◆ **WHAT TO PRODUCE**:
Rewrite the items below, putting "How can I carry out:" wherever "How do I perform:" appears and changing nothing else.
* * * * * * *
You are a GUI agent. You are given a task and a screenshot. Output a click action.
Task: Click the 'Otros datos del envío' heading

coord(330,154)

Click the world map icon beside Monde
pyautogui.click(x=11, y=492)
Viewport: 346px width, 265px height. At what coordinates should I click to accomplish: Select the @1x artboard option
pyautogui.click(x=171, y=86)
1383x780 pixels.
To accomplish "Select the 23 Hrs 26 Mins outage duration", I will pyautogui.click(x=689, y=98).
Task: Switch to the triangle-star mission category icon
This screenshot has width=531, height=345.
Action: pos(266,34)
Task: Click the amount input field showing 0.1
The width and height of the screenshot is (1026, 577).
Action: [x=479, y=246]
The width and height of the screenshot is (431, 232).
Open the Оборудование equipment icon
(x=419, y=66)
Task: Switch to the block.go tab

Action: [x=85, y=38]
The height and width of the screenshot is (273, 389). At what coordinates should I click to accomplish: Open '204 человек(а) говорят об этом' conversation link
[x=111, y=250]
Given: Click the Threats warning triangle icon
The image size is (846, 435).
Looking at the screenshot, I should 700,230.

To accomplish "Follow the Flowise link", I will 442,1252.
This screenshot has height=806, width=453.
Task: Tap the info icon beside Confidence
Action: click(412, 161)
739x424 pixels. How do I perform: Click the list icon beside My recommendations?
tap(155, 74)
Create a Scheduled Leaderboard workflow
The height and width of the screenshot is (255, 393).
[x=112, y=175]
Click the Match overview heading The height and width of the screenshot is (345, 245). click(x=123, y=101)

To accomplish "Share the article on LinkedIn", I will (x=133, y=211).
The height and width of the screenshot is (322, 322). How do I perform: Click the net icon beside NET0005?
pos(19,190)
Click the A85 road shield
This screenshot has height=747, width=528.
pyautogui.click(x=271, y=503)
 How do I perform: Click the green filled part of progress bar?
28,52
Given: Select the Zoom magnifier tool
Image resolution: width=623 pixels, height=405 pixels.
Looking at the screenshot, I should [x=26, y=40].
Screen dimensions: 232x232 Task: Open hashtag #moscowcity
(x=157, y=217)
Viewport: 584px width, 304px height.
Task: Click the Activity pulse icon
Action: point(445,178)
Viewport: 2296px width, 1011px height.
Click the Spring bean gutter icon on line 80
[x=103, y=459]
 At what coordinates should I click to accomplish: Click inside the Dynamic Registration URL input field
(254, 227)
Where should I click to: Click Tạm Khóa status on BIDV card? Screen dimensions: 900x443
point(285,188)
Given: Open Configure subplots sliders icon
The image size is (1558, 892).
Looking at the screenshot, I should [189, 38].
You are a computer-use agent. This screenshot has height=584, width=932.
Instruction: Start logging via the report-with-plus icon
* * * * * * *
◆ **SOLUTION**:
You are a GUI agent. You are given a task and a screenshot. Output a click action.
Task: Click the 'Otros datos del envío' heading

coord(330,154)

Click the world map icon beside Monde
pyautogui.click(x=11, y=492)
Viewport: 346px width, 265px height. At what coordinates should I click to accomplish: Select the @1x artboard option
pyautogui.click(x=171, y=86)
1383x780 pixels.
To accomplish "Select the 23 Hrs 26 Mins outage duration", I will pyautogui.click(x=689, y=98).
Task: Switch to the triangle-star mission category icon
This screenshot has width=531, height=345.
Action: pos(266,34)
Task: Click the amount input field showing 0.1
The width and height of the screenshot is (1026, 577).
Action: [x=479, y=246]
The width and height of the screenshot is (431, 232).
Open the Оборудование equipment icon
(x=419, y=66)
Task: Switch to the block.go tab

Action: [x=85, y=38]
The height and width of the screenshot is (273, 389). At what coordinates should I click to accomplish: Open '204 человек(а) говорят об этом' conversation link
[x=111, y=250]
Given: Click the Threats warning triangle icon
The image size is (846, 435).
Looking at the screenshot, I should 700,230.

To accomplish "Follow the Flowise link", I will 442,1252.
This screenshot has height=806, width=453.
Task: Tap the info icon beside Confidence
Action: click(412, 161)
739x424 pixels. How can I carry out: Click the list icon beside My recommendations?
tap(155, 74)
Create a Scheduled Leaderboard workflow
The height and width of the screenshot is (255, 393).
[x=112, y=175]
Click the Match overview heading The height and width of the screenshot is (345, 245). click(x=123, y=101)

To accomplish "Share the article on LinkedIn", I will (x=133, y=211).
The height and width of the screenshot is (322, 322). How can I carry out: Click the net icon beside NET0005?
pos(19,190)
Click the A85 road shield
This screenshot has height=747, width=528.
pyautogui.click(x=271, y=503)
 How can I carry out: Click the green filled part of progress bar?
28,52
Given: Select the Zoom magnifier tool
Image resolution: width=623 pixels, height=405 pixels.
Looking at the screenshot, I should [x=26, y=40].
Screen dimensions: 232x232 Task: Open hashtag #moscowcity
(x=157, y=217)
Viewport: 584px width, 304px height.
Task: Click the Activity pulse icon
Action: point(445,178)
Viewport: 2296px width, 1011px height.
Click the Spring bean gutter icon on line 80
[x=103, y=459]
 At what coordinates should I click to accomplish: Click inside the Dynamic Registration URL input field
(254, 227)
Where should I click to: Click Tạm Khóa status on BIDV card? Screen dimensions: 900x443
point(285,188)
Given: Open Configure subplots sliders icon
The image size is (1558, 892).
Looking at the screenshot, I should [189, 38].
You are a computer-use agent. This screenshot has height=584, width=932.
Instruction: Start logging via the report-with-plus icon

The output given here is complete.